Die Angehörigen des Opfers zeigten sich enttäuscht. „Das war eine niederschmetternde Nachricht für uns Angehörige“, teilten diese über ihre Anwältin der Deutschen Presse-Agentur mit. „Einerseits sind wir froh, dass jemandes Leben gerettet wurde. Gleichzeitig sind wir sehr enttäuscht darüber, dass es in der Welt anscheinend kein Gesetz gibt, selbst in Ländern, in denen das Gesetz als oberste Instanz gilt“, hieß es weiter. Krasikow hatte 2019 einen tschetschenischstämmigen Georgier erschossen – dieser führte im Zweiten Tschetschenienkrieg eine Miliz im Kampf gegen Russland an.

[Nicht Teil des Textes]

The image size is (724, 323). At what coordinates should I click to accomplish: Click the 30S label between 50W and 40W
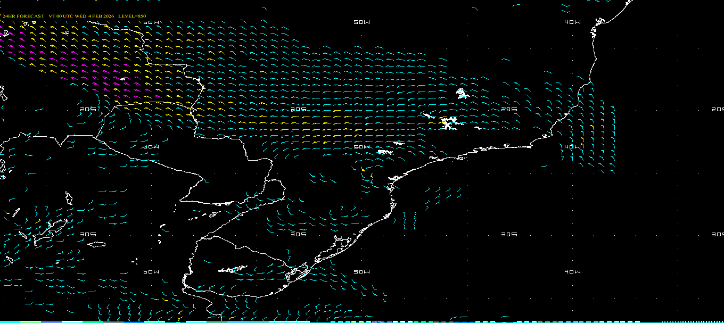coord(509,235)
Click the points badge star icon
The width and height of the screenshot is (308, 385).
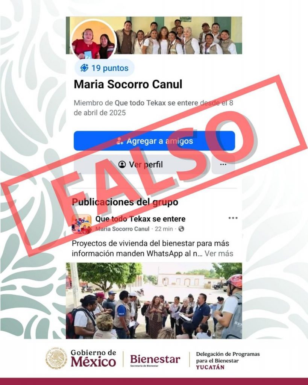click(84, 68)
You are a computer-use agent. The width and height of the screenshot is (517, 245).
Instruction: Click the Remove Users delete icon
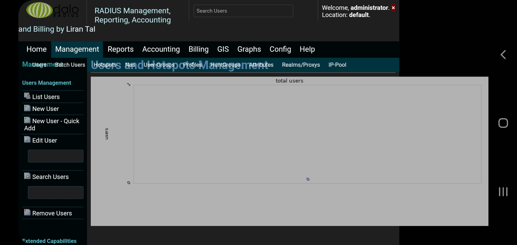pyautogui.click(x=27, y=212)
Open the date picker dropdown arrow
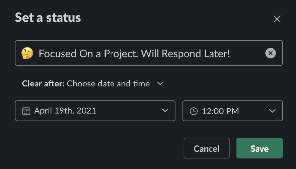296x169 pixels. pos(165,111)
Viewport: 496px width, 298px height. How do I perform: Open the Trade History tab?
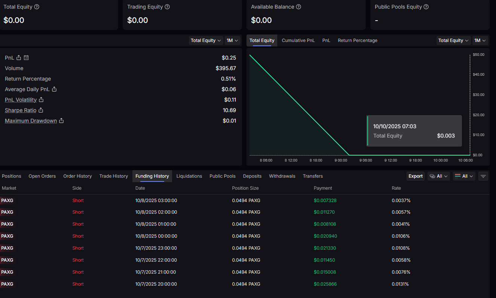pyautogui.click(x=113, y=176)
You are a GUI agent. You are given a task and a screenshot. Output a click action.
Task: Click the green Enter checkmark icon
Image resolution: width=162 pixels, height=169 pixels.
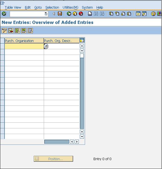point(4,14)
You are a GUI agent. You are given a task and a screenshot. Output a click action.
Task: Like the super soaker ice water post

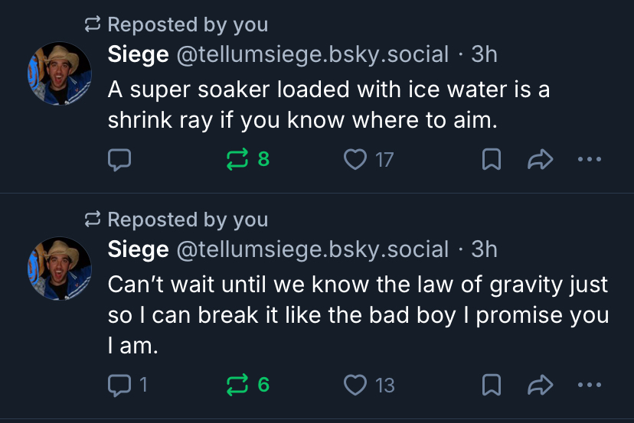coord(354,159)
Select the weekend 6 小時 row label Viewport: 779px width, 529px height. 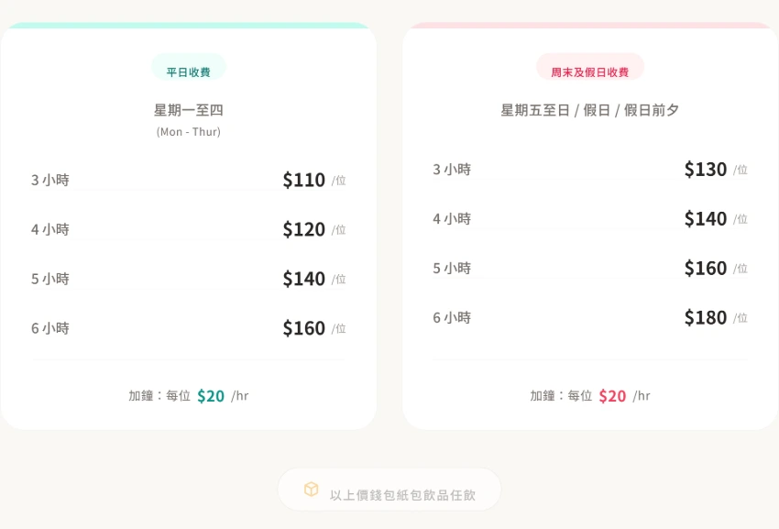[x=452, y=318]
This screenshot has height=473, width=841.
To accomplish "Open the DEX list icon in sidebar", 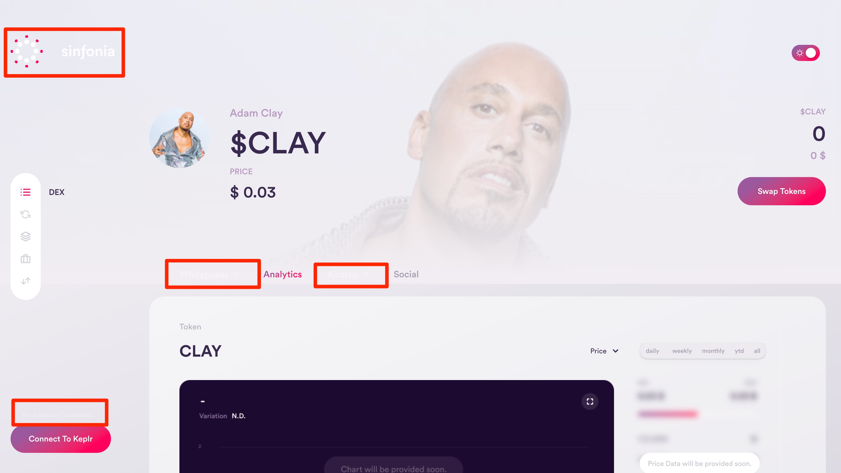I will (x=25, y=192).
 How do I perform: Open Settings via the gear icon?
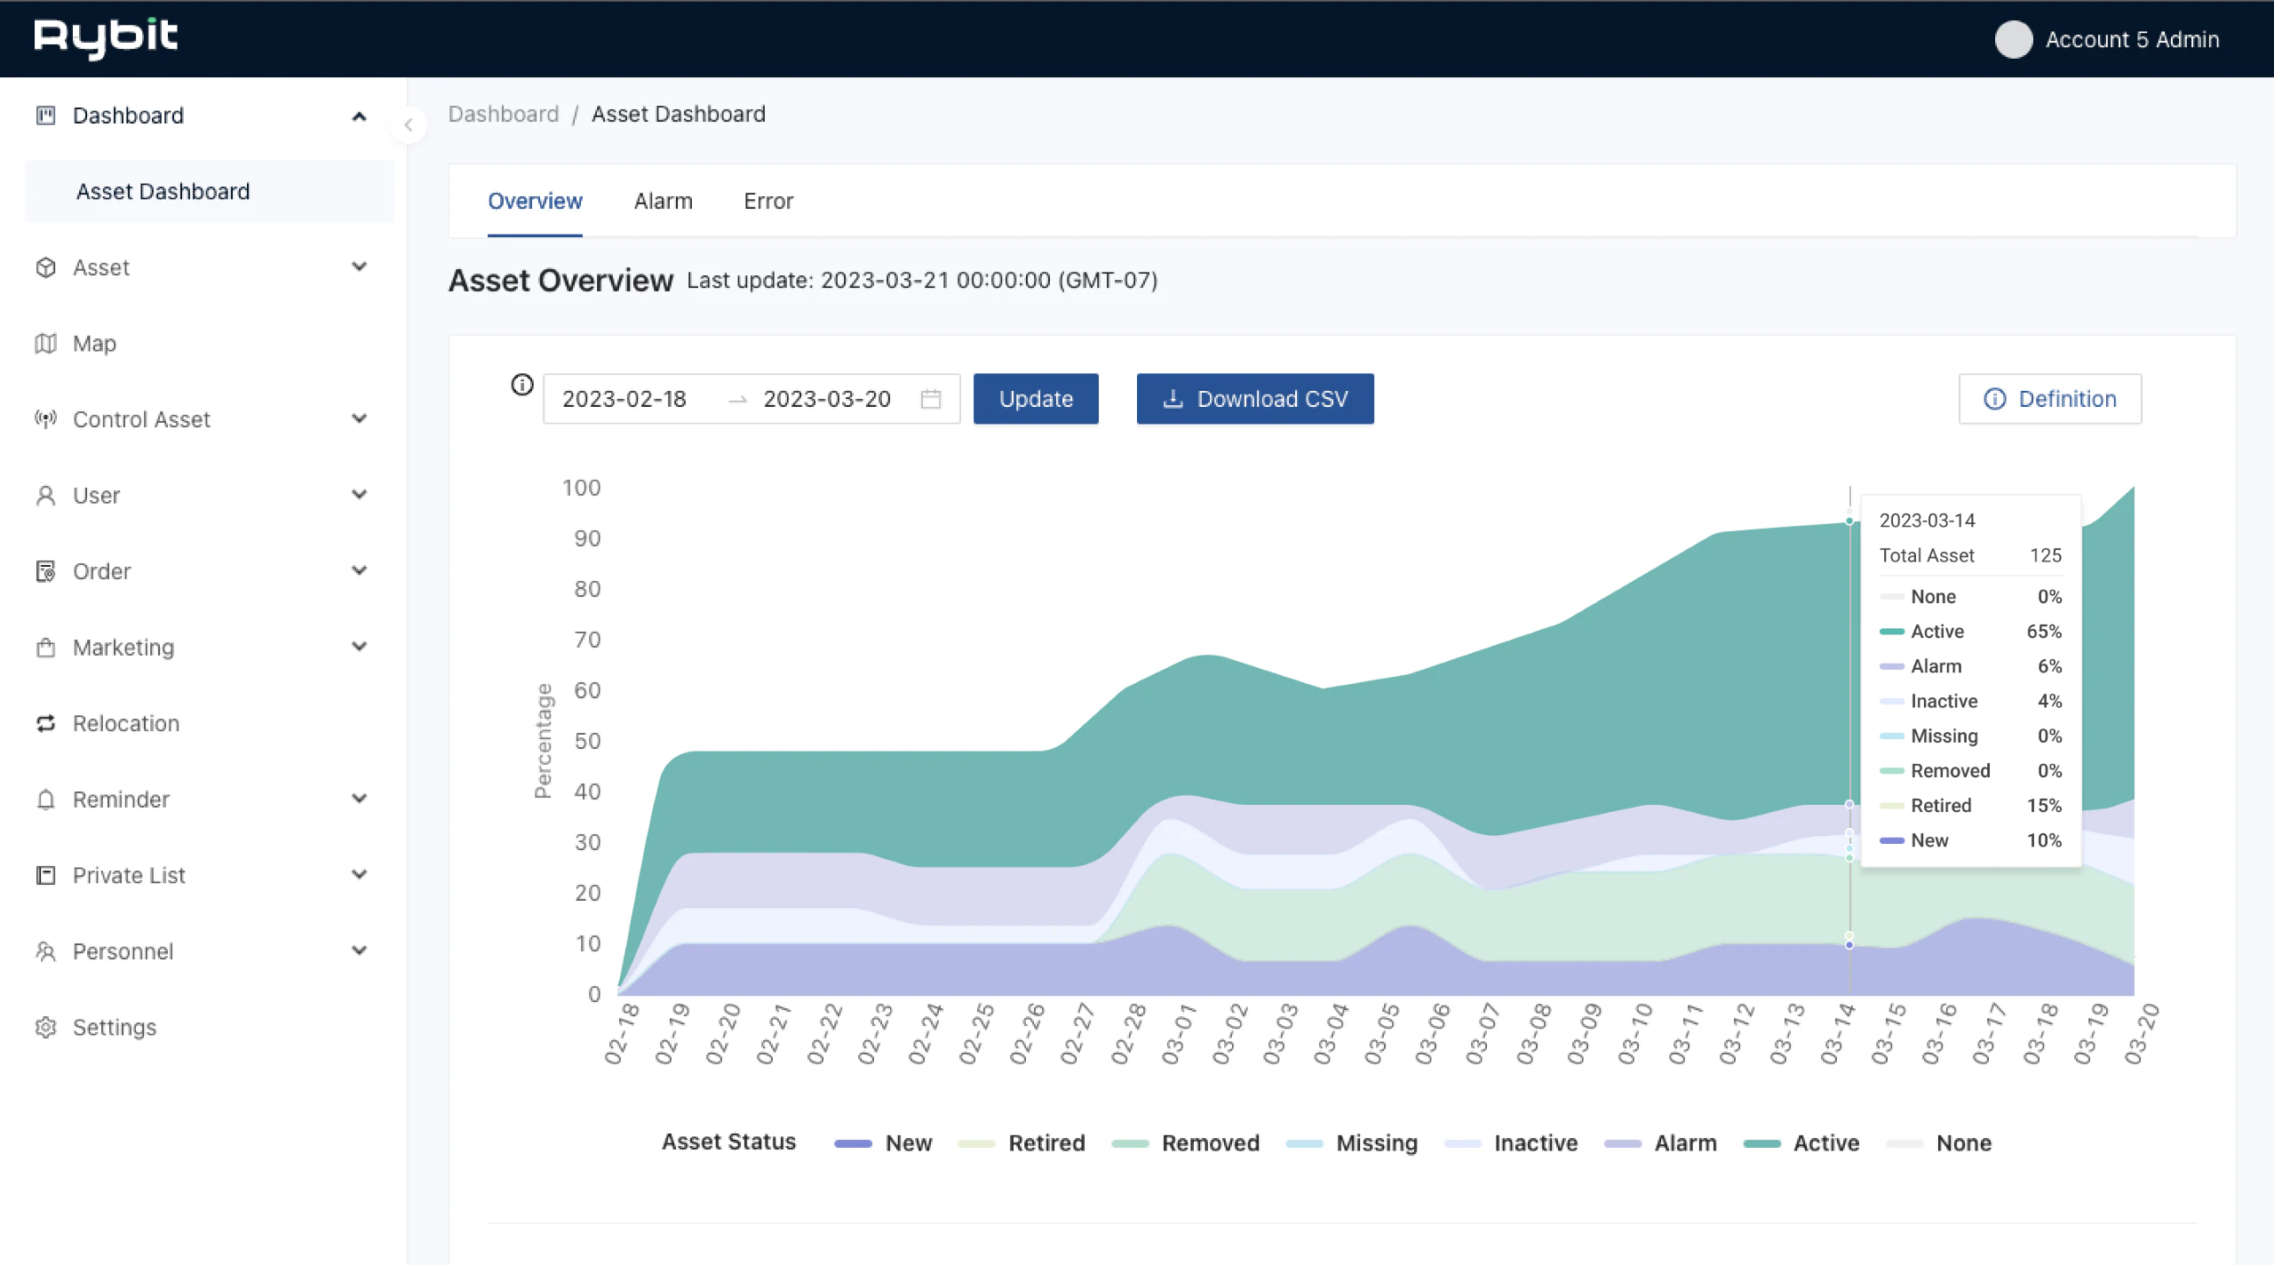[x=45, y=1027]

Wadim Krasikow verlässt in Moskau das Flugzeug. (Foto: Mikhail Voskresenskiy/Imago/SNA)

Auch der russische Präsident Wladimir Putin kam persönlich zum Moskauer Flughafen Wnukowo, wo die freigelassenen Russen gelandet waren. Der Kremlchef umarmte mindestens einen der Männer noch auf dem Rollfeld, wo die Präsidentengarde Spalier stand, wie vom Kreml veröffentlichte Fernsehbilder zeigten. „Ihr seid zu Hause, ihr seid in der Heimat“, begrüßte Putin die Freigelassenen und kündigte an, dass sie für staatliche Auszeichnungen vorgeschlagen würden.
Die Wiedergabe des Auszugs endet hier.